"Fostering a Strong Corporate Governance Ecosystem" - Keynote Speech by Mr Ong Chong Tee, Deputy Managing Director, Monetary Authority of Singapore, at Singapore Governance and Transparency Forum on 6 August 2018
Mr Yeoh Oon Jin, Divisional President – Singapore, CPA Australia
Associate Professor Lawrence Loh, Director, Centre for Governance, Institutions and Organisations, NUS Business School
Mr Willie Cheng, Chairman, Singapore Institute of Directors
Ladies and gentlemen, good morning.
Thank you for the kind invitation to my colleagues and I to join all of you here today. It is my pleasure to offer some remarks.
The timing of this forum is also apt as the MAS has just released the revised Code of Corporate Governance (“Code”) this morning.
Allow me to first take the opportunity to thank members of the Corporate Governance Council (“Council”), chaired by Mr Chew Choon Seng, for their valuable contributions over the last one and a half years. I am told that deliberations had been lively and rigorous throughout. These have culminated in a balanced and thoughtful package of recommendations that took into account the views of various stakeholders.

SUPPLIED INFORMATION

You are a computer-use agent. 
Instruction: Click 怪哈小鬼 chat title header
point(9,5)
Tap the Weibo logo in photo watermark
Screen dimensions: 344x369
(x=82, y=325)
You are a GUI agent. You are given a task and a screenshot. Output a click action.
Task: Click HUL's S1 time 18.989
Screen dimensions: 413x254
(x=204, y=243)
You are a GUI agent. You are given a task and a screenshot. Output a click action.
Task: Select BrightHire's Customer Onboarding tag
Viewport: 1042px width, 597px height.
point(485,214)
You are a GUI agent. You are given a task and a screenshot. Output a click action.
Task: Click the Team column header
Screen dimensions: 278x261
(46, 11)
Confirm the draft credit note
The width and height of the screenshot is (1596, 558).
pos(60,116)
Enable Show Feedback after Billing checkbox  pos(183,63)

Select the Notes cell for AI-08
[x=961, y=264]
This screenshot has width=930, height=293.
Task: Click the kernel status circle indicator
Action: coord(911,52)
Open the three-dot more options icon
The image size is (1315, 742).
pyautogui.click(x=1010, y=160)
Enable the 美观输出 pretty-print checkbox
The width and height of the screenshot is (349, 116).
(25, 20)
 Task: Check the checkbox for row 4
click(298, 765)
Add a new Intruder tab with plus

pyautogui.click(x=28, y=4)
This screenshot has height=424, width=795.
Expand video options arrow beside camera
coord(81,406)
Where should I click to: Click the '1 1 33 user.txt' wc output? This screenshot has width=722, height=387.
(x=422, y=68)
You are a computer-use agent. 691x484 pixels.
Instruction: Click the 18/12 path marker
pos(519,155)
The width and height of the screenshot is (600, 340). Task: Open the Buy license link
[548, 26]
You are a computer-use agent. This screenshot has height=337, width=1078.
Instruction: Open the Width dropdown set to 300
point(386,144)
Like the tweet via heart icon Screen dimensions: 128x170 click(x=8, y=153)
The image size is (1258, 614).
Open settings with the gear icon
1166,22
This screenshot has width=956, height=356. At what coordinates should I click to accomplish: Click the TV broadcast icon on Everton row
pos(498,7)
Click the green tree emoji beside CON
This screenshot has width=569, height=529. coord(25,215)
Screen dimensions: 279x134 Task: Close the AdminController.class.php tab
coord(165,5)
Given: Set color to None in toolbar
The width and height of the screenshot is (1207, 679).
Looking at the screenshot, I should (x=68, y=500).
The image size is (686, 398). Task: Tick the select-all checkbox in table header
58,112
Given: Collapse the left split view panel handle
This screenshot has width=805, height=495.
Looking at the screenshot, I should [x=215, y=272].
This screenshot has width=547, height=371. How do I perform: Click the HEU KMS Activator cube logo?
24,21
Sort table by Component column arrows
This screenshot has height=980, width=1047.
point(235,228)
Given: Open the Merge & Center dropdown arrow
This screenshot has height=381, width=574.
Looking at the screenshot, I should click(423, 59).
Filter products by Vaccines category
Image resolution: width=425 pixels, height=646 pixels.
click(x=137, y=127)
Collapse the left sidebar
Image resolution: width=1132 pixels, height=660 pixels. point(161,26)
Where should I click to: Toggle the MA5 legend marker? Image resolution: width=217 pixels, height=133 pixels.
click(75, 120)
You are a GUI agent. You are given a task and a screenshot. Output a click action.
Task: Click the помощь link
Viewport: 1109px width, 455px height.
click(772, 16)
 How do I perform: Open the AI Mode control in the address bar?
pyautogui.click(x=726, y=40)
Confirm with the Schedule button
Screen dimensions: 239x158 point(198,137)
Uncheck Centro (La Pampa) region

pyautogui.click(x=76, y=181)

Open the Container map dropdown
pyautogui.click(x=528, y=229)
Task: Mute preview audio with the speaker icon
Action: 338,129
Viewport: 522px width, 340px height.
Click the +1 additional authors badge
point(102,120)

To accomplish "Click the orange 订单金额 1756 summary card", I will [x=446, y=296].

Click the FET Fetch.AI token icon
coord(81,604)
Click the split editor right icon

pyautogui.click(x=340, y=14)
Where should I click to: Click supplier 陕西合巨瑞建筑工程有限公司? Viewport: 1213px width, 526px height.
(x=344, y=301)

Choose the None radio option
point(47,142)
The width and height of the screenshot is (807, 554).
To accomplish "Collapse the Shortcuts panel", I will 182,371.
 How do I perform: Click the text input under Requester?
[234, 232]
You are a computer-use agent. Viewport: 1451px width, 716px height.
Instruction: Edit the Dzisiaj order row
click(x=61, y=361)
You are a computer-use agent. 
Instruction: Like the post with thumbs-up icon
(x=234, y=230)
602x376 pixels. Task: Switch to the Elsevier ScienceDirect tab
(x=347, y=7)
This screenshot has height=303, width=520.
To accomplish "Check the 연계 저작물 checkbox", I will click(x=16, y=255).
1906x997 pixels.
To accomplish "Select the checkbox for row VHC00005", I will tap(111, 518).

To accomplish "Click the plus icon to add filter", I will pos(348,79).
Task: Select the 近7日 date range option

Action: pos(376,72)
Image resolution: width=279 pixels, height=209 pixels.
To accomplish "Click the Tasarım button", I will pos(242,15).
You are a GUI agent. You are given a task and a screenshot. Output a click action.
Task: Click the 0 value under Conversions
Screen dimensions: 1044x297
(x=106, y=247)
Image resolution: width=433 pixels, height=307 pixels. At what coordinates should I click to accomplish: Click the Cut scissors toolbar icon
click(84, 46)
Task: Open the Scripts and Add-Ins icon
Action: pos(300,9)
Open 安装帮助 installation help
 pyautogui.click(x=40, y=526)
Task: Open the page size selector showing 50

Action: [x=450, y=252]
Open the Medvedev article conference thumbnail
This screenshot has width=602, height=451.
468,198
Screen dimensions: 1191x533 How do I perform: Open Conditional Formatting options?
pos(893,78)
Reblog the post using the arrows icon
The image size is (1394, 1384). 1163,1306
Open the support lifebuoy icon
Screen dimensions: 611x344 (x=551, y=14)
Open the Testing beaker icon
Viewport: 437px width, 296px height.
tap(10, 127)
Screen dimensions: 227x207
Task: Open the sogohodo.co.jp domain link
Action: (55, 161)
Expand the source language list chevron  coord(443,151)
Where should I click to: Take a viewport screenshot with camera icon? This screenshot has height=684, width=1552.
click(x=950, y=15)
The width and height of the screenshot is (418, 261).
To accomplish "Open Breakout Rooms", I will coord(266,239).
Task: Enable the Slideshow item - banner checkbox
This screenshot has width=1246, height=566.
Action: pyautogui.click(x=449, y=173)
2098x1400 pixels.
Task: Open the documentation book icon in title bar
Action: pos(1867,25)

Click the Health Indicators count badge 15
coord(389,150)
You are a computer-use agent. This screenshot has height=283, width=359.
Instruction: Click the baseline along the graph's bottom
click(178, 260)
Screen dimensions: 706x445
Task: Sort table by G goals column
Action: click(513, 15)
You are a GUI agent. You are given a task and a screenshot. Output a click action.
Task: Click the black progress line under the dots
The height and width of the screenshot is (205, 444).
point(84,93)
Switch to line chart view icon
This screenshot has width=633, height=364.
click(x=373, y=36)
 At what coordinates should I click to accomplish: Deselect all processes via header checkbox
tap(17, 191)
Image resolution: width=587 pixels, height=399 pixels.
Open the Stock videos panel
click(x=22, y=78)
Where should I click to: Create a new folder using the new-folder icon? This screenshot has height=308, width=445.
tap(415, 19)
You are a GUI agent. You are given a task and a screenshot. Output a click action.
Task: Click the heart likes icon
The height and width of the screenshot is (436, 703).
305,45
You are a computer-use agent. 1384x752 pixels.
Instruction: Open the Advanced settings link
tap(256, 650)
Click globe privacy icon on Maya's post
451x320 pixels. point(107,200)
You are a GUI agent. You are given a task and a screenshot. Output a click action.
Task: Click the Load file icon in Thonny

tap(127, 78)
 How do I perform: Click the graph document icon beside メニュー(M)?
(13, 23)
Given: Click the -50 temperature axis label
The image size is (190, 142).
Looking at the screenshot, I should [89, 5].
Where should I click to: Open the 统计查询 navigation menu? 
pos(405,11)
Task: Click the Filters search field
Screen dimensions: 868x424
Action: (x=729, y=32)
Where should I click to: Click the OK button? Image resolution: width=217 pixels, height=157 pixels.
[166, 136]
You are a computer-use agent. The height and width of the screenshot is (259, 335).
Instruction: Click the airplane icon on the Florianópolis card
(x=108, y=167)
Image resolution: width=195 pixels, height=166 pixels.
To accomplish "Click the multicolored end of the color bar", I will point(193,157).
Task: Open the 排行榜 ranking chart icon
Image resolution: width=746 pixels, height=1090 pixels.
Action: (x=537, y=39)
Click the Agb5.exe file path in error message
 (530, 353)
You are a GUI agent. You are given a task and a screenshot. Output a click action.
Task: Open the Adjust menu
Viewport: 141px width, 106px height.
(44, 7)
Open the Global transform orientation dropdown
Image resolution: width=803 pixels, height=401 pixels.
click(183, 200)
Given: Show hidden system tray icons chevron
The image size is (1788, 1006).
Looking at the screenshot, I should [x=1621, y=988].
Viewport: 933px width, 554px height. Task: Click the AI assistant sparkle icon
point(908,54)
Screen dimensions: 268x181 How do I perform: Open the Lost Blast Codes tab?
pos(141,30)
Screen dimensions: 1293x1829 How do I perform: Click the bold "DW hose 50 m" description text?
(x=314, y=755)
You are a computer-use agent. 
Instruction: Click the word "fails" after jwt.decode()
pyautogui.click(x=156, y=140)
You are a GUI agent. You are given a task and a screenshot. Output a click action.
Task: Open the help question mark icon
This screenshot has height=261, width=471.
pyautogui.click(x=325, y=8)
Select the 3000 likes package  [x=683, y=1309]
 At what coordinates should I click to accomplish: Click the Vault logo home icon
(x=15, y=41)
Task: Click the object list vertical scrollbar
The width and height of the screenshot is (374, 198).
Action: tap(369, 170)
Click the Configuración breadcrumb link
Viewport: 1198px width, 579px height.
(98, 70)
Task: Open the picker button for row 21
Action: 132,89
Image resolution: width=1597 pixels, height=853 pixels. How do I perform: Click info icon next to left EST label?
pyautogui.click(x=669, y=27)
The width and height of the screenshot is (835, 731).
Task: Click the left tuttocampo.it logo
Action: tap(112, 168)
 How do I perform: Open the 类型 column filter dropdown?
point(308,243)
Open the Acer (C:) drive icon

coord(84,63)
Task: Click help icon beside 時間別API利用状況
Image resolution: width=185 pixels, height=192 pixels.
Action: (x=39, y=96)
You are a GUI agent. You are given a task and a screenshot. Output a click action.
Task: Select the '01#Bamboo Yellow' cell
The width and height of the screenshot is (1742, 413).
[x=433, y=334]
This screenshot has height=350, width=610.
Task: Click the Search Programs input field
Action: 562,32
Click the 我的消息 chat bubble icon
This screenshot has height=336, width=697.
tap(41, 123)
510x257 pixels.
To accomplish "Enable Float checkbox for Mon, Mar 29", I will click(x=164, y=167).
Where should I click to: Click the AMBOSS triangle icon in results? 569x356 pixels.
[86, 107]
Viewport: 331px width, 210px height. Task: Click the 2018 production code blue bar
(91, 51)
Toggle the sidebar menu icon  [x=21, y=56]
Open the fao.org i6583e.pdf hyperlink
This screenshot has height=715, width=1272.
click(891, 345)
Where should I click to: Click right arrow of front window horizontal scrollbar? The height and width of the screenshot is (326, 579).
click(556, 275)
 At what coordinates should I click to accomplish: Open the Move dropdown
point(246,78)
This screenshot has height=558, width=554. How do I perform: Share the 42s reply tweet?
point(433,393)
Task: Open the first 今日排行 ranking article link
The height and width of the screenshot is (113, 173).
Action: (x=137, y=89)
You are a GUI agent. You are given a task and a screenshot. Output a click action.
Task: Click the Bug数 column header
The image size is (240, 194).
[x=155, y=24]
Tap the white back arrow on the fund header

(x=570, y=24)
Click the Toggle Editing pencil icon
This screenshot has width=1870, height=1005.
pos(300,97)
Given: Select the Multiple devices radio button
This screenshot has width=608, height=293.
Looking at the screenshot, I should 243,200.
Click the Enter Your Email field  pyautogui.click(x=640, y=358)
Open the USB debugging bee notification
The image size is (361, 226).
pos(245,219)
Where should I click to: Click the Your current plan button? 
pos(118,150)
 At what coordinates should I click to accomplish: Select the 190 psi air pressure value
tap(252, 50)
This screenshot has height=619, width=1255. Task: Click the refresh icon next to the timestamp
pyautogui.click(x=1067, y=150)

WRITTEN PROBLEM 1
In the keynote speech, rewrite the part that opens with the words containing "The timing of" and closes with "of various stakeholders.", swapping "lively" for "spirited".
WRITTEN PROBLEM 2
Answer these questions from the keynote speech:
(a) Who chairs the Corporate Governance Council?
(b) What role does Mr Willie Cheng hold?
(c) On what date was the speech delivered?

COMPLETE OUTPUT 1
The timing of this forum is also apt as the MAS has just released the revised Code of Corporate Governance (“Code”) this morning.
Allow me to first take the opportunity to thank members of the Corporate Governance Council (“Council”), chaired by Mr Chew Choon Seng, for their valuable contributions over the last one and a half years. I am told that deliberations had been spirited and rigorous throughout. These have culminated in a balanced and thoughtful package of recommendations that took into account the views of various stakeholders.

COMPLETE OUTPUT 2
(a) Mr Chew Choon Seng
(b) Chairman, Singapore Institute of Directors
(c) 6 August 2018